Najbardziej oburza Kutza, że ryzykowano ludzkim życiem po to, by z kopalni wydobyć maszyny warte miliony złotych. Dodatkowo tam nie poszli normalni górnicy. "To byli ludzie z zewnątrz. I nie dość, że nie mieli specjalnych urządzeń, to jeszcze nie poszli z nimi ratownicy. A tak powinno być w takich przypadkach" - denerwuje się Kutz. Przypomina, że chodnik w "Halembie" był od dawna zamknięty, groził w nim wybuch metanu.

Dlaczego więc ludzie zgodzili się tam wejść? "Tam, gdzie zamykają kopalnie, jest nędza. I wszyscy inni, jeszcze pracujący górnicy, trzymają się kopalni z całej siły" - opowiada Kutz. Dlatego nikt nie protestuje, kiedy musi iść w takie miejsca. I nikt nie chce, żeby jego kompanię zamknięto. Bo wtedy głód zagląda w oczy całej rodzinie. Najczęściej dość licznej. Ale życia nie da się przeliczyć na pieniądze.

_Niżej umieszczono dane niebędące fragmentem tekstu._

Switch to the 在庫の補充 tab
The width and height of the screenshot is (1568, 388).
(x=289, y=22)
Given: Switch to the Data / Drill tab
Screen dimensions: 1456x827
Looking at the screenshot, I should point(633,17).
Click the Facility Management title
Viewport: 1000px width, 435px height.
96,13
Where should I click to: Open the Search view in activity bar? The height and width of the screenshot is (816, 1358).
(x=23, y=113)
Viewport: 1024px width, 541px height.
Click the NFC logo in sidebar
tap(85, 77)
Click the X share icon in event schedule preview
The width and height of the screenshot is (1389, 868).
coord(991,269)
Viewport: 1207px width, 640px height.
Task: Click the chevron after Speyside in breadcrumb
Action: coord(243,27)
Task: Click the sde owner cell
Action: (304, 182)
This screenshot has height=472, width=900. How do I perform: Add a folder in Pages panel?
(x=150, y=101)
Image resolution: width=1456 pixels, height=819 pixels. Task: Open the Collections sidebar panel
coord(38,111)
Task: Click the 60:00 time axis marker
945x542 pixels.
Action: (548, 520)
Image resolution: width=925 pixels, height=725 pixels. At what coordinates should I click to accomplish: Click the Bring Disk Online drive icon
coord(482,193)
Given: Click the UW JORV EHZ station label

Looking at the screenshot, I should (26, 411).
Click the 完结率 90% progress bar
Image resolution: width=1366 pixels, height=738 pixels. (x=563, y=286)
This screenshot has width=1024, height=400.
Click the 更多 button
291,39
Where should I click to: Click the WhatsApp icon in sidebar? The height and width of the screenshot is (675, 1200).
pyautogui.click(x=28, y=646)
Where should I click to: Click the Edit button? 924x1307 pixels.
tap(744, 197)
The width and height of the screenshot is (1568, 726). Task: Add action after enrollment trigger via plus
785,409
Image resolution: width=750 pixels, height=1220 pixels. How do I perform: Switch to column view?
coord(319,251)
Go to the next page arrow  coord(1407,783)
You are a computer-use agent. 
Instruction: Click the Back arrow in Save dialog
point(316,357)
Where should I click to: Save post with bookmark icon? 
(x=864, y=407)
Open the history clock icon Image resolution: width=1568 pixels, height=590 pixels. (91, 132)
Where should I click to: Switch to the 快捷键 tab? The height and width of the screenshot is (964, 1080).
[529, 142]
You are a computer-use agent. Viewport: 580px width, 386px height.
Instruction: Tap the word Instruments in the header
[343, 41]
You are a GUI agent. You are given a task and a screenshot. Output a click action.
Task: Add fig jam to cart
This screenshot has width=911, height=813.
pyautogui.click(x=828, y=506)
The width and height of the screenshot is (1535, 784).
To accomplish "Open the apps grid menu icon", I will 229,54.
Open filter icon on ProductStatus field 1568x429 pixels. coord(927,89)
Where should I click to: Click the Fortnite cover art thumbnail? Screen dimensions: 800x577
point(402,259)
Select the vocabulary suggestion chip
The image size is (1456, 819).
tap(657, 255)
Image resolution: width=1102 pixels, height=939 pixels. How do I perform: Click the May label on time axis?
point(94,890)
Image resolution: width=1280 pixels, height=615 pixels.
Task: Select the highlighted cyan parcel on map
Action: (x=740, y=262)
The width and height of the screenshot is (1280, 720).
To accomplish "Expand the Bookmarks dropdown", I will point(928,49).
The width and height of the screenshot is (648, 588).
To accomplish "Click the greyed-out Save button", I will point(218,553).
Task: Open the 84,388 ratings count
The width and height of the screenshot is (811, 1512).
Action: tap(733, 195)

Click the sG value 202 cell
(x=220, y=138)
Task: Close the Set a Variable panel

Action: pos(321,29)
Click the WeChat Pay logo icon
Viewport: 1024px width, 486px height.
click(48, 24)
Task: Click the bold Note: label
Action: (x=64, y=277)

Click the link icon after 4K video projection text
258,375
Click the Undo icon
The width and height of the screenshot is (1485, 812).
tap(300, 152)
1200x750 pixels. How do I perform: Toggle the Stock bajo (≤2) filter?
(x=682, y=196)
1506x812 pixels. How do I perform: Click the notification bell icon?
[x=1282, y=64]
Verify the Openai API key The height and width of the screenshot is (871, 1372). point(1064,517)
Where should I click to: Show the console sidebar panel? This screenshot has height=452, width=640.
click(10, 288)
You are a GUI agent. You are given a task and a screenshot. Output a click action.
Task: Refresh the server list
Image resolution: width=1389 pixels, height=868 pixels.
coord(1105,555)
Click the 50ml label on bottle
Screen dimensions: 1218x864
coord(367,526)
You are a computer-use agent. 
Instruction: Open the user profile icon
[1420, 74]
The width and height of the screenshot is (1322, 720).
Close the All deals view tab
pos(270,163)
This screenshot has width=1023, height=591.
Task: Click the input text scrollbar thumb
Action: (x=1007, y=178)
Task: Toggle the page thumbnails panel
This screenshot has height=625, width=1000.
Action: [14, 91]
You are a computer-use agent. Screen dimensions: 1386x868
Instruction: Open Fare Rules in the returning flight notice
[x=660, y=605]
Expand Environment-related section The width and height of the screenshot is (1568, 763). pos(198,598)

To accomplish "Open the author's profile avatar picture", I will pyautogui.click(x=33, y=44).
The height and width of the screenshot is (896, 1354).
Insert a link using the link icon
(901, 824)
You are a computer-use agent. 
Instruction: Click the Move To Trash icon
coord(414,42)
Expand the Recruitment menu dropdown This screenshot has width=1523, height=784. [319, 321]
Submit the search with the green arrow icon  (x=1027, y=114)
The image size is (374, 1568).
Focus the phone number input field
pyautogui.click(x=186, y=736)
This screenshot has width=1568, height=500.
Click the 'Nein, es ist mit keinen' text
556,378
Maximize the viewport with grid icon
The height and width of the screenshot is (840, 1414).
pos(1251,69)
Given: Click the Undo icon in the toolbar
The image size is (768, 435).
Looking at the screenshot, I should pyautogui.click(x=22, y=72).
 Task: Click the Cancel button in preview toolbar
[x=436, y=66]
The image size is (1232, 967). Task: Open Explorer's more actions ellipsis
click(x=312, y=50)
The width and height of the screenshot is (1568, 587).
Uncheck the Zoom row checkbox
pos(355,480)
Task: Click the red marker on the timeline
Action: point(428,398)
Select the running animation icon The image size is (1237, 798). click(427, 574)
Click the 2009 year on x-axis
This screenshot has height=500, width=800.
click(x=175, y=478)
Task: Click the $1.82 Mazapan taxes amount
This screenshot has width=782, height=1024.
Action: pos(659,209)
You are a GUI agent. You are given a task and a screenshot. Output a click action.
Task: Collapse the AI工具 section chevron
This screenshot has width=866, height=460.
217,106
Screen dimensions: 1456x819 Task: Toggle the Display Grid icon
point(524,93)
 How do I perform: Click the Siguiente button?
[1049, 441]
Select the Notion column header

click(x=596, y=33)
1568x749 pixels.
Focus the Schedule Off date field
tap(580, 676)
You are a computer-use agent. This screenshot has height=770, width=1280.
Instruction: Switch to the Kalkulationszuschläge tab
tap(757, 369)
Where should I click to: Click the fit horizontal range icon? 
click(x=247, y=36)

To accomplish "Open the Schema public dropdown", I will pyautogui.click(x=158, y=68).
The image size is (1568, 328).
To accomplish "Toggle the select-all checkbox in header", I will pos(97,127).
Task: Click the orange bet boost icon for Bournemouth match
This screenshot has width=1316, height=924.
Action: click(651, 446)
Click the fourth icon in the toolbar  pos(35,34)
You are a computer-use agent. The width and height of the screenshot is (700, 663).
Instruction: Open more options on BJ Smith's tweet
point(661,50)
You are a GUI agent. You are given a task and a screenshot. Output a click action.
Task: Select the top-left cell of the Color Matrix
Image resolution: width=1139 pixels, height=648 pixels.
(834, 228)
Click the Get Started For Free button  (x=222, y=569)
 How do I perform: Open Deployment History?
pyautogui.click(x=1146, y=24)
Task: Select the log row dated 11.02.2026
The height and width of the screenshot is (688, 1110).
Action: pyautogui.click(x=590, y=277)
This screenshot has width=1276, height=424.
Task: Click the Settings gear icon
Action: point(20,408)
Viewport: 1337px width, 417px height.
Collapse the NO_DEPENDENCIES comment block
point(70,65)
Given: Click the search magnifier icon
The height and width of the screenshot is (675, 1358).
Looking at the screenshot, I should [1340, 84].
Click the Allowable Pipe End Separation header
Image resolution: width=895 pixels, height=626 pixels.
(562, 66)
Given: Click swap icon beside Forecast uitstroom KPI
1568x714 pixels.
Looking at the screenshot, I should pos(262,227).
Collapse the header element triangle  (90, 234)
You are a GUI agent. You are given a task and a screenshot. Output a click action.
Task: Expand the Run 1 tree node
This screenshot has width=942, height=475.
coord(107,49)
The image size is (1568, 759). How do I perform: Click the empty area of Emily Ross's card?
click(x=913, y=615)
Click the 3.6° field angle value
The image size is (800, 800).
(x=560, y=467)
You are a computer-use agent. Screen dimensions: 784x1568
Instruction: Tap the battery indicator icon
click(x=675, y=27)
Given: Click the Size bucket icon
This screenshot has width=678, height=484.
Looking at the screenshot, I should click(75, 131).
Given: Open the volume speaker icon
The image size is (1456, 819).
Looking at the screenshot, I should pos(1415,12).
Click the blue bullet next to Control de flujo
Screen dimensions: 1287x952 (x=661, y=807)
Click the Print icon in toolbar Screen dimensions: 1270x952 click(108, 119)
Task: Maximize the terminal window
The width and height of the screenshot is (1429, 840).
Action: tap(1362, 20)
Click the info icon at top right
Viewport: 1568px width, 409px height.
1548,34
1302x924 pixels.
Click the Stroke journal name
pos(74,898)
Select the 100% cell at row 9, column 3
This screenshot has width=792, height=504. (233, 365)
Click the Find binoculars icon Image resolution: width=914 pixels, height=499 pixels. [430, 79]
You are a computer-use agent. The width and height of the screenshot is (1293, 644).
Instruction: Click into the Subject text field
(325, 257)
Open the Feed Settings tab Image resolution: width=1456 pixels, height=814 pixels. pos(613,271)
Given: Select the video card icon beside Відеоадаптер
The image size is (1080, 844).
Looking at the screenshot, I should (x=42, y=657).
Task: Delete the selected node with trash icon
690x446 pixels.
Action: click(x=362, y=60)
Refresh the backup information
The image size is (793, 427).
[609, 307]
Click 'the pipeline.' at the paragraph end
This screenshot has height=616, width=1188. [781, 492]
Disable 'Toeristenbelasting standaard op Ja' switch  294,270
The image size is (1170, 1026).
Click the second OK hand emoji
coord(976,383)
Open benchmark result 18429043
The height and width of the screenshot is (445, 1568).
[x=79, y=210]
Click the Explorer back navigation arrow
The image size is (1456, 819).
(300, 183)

Kutz wstrząśnięty jest też decyzją władz kopalni o kontynuowaniu wydobycia. Rano górników wysłano do normalnej pracy, podczas gdy w innej części kopalni ratownicy walczą o życie ich kolegów. "Ale ci ludzie musieli zejść na dół, bo inaczej nie będą mieli co jeść" - dodaje Kutz.